What is market capitalization?
Market capitalization is one of the most critical indicators of a company’s financial condition. According to the official market capitalization definition, it is calculated based on the total value of all its outstanding assets (including publicly traded and restricted shares held by company management or insiders).
What does market cap mean to investors? First off the bat, this metric helps them make financial impact decisions regarding the company’s prospects and return on investment. The market cap also makes it easier to group companies by size when forming indices in the stock market (e.g., Russel 2000 or S&P 500) and various rankings.

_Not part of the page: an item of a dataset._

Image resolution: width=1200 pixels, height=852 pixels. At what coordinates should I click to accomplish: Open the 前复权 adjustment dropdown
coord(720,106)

As a rule, the title “large-cap company” adds reputation points to any business, but in practice, most companies belong to the medium, small, or micro market capitalization rate. So let’s break down in figures the existing levels at which companies get ranked:
- mega-capitalization: the market value of a business starts at $200bn
- large capitalization: market value ranges from $10 billion to $200 billion
- mid-capitalization: market values start at $2bn and end at $10bn
- small capitalization: market values range from $250 million to $2 billion
- micro-capitalization: market value of less than $250 million.

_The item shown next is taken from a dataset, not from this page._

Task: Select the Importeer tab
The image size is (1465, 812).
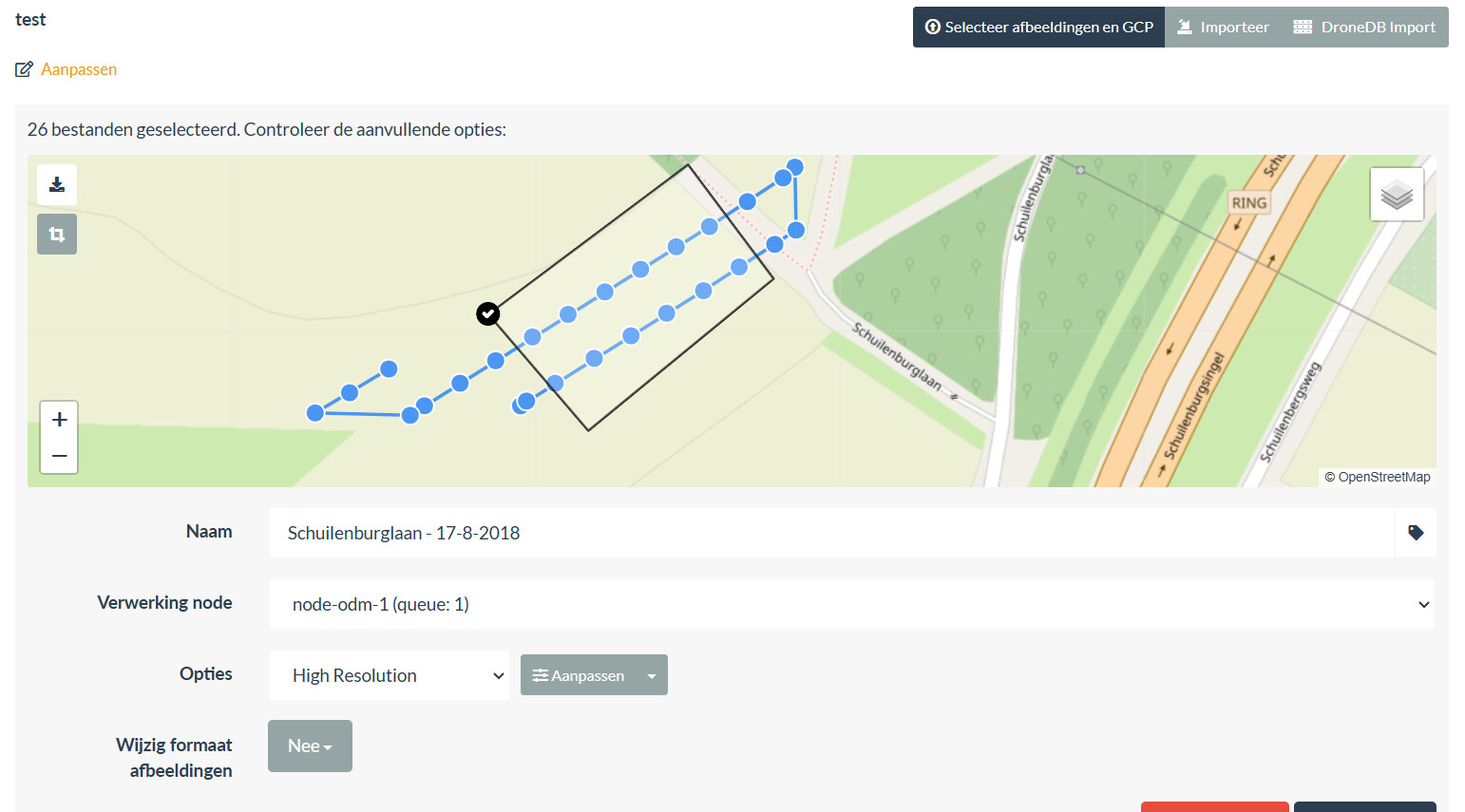Action: pyautogui.click(x=1223, y=27)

Many fledgling investors tend to believe that the higher a company’s stock price, the more successful it is and the more they will earn in funding it. However, the most important metric when evaluating a company is the number of shares in market circulation. To illustrate, here is an example. We have Company A, and Company C. The shares of both companies trade at $50 each, but Company A has 10 million shares outstanding, and Company C has 10 billion shares in circulation. Consequently, Company C’s capitalization is larger than Company A’s – the former is at the mega level and the latter is at the medium level.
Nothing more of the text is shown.